**** Material shown ****

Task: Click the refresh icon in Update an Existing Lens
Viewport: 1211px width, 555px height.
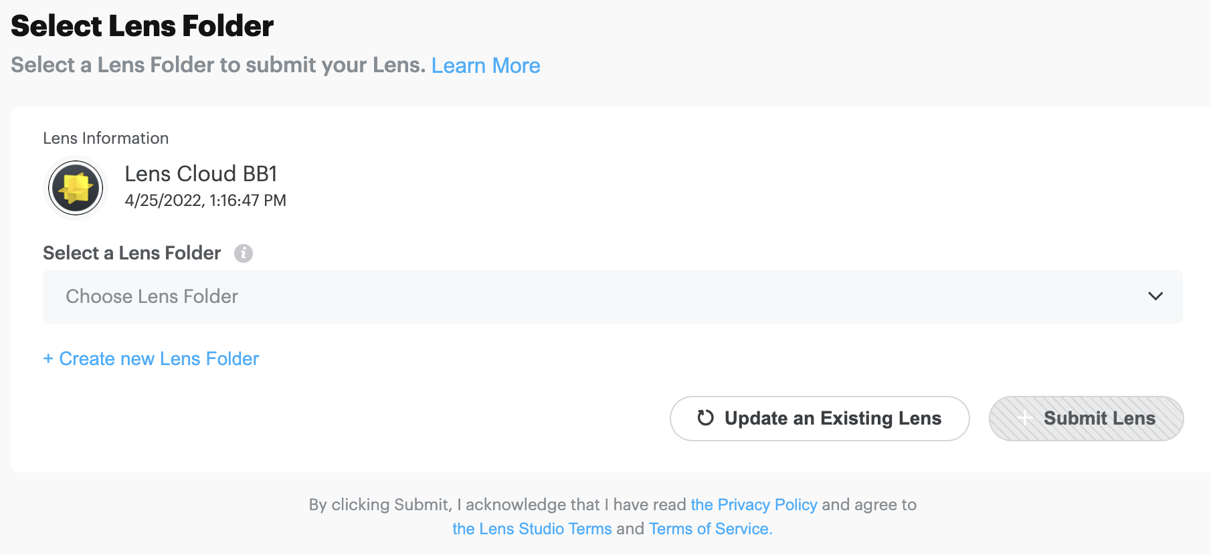Action: click(705, 418)
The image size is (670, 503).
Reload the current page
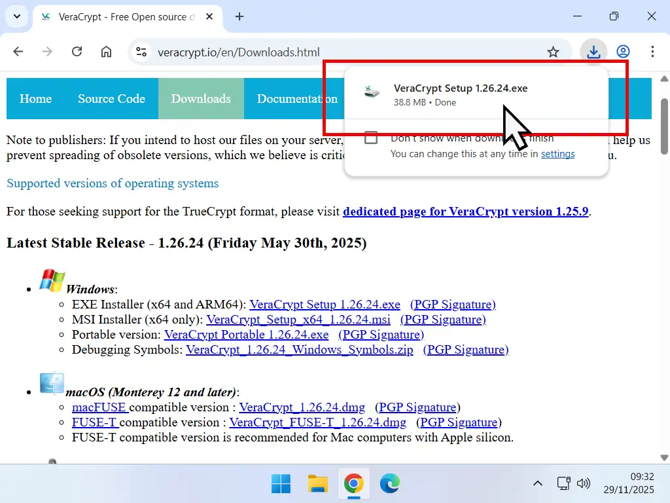pos(77,51)
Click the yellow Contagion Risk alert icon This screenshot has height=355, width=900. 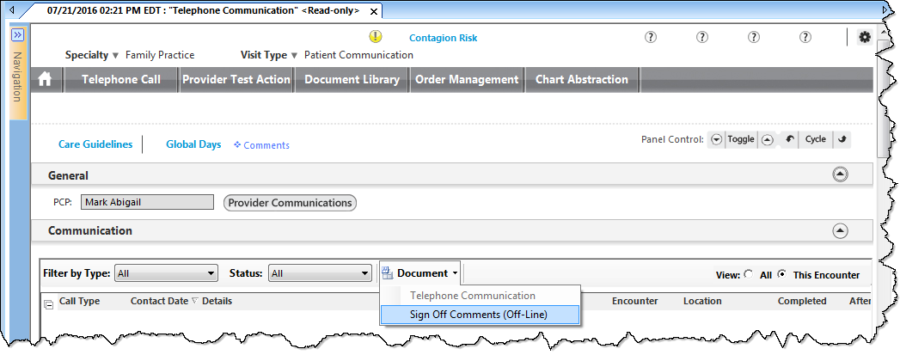click(x=375, y=37)
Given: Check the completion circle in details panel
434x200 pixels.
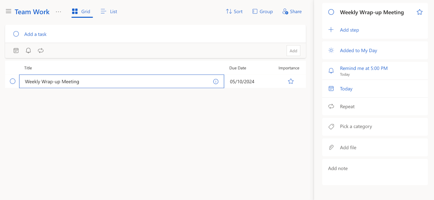Looking at the screenshot, I should pyautogui.click(x=331, y=12).
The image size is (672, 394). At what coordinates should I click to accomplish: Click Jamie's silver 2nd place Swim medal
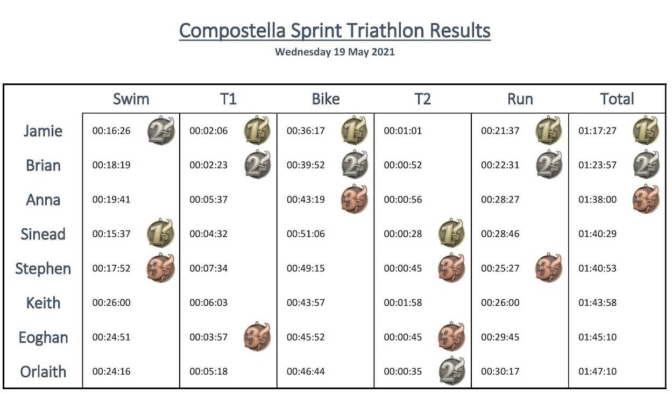161,131
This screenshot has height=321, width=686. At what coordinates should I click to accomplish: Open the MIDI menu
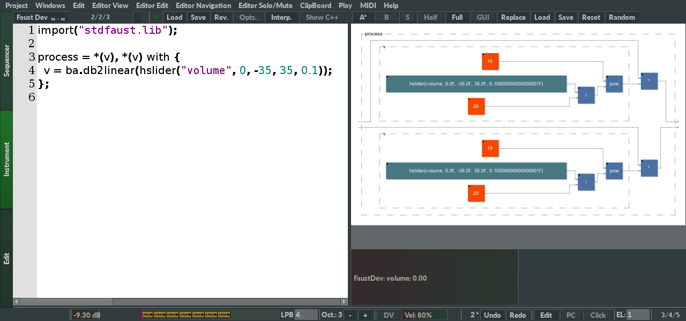point(368,5)
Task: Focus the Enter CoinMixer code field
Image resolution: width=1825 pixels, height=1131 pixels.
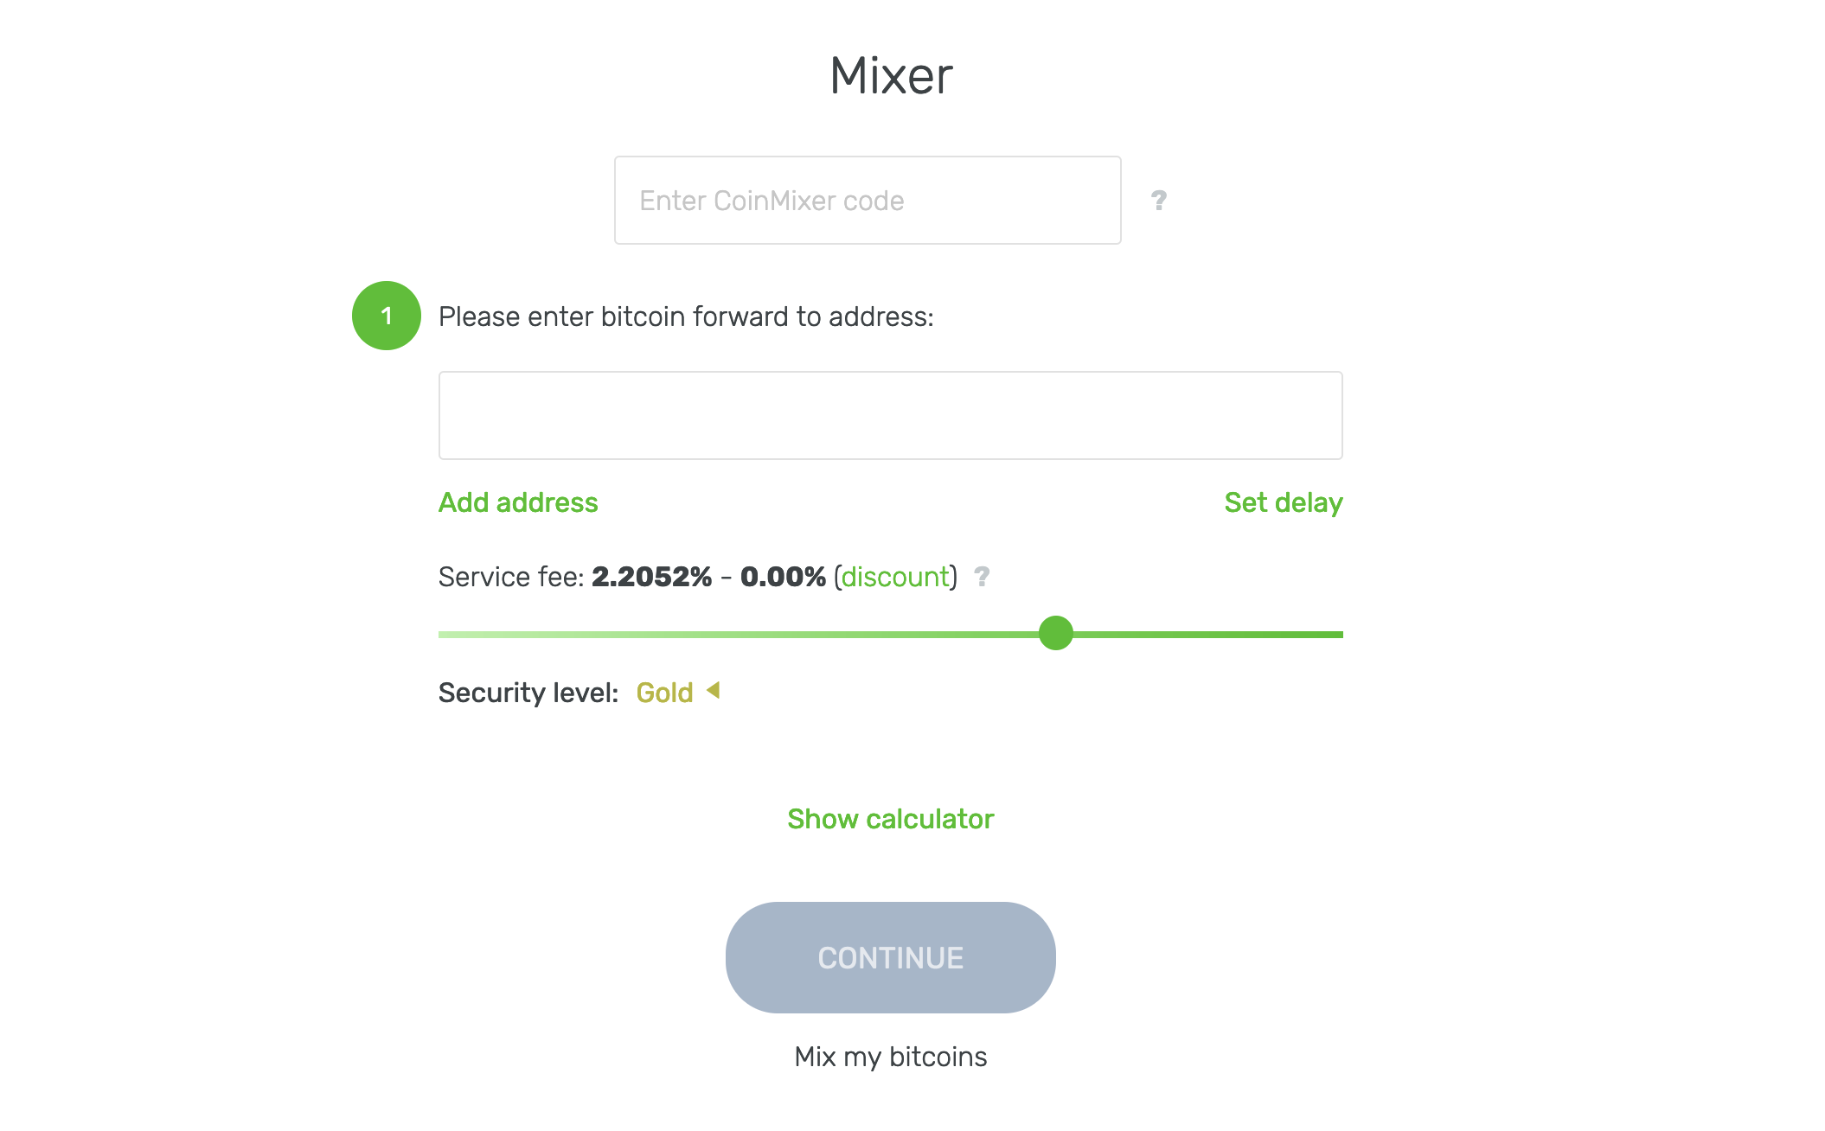Action: click(x=867, y=201)
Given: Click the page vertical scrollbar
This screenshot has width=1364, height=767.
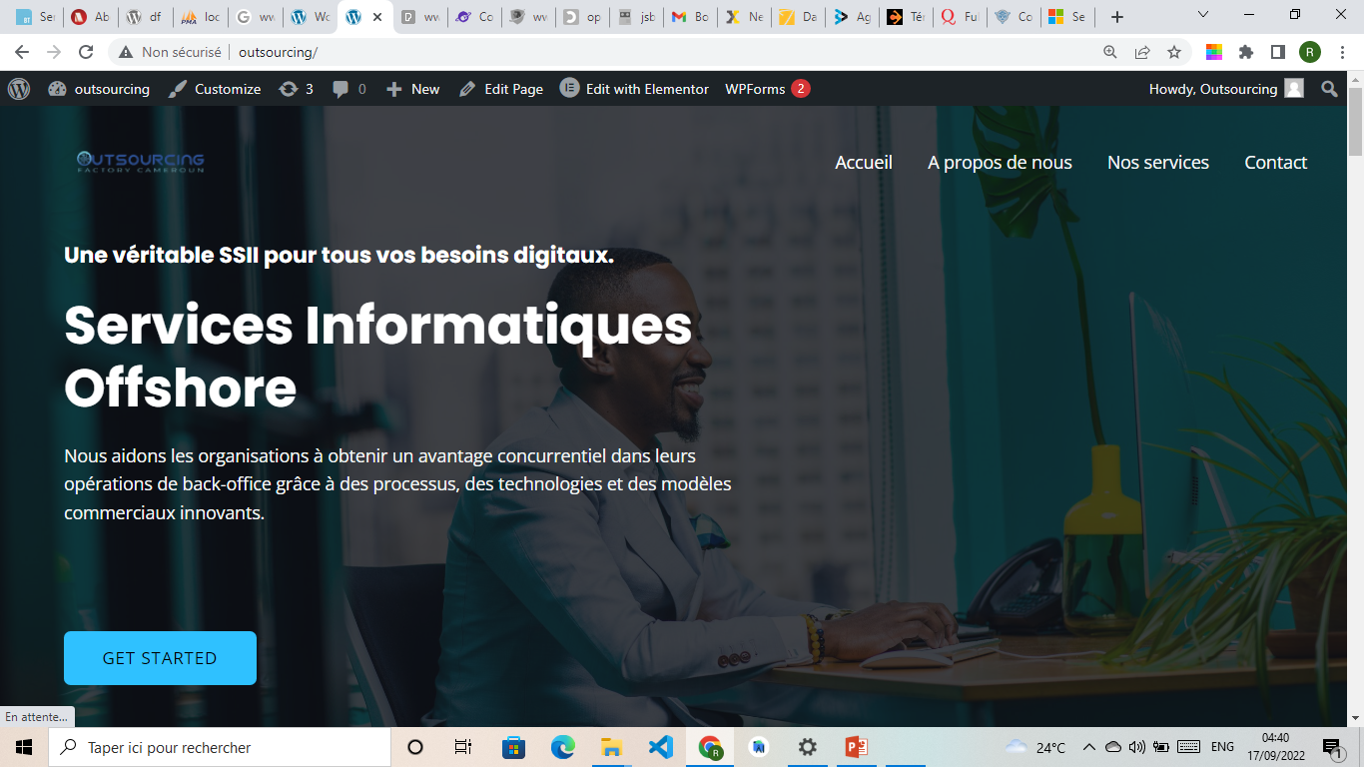Looking at the screenshot, I should [x=1355, y=399].

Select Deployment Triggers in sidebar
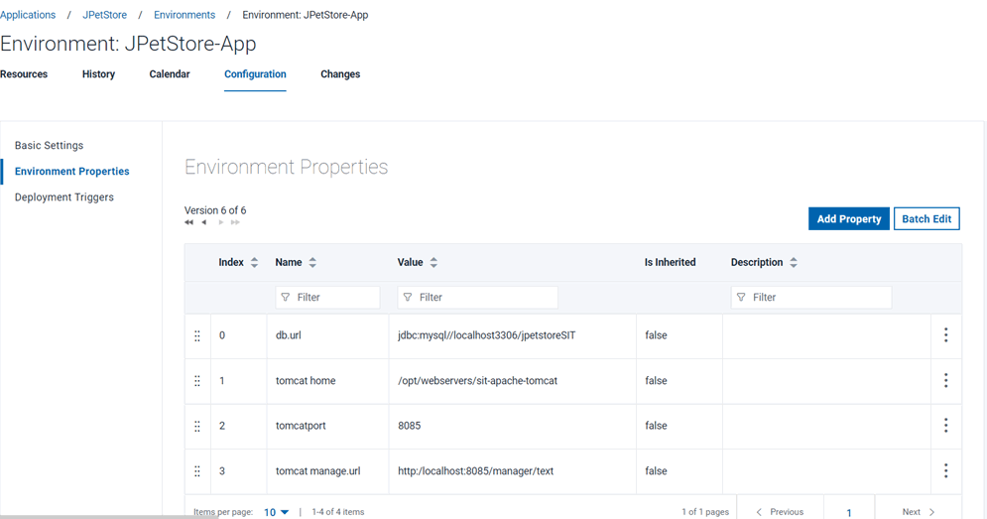(x=64, y=197)
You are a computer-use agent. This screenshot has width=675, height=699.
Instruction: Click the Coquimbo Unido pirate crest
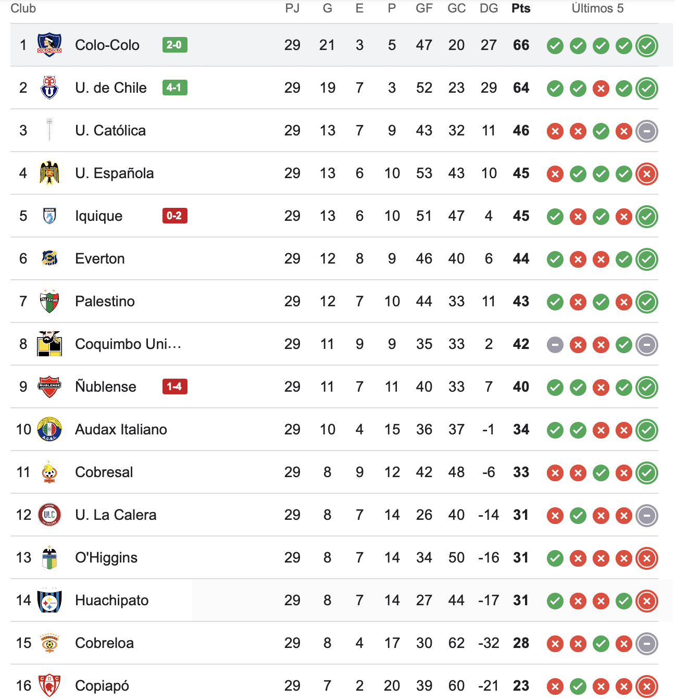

****

• **What this task involves**: Every line above that holds the word "Given" is to be found and copied.

• **The completed task**:
Given: Check the completion circle in details panel
Given: Click the page vertical scrollbar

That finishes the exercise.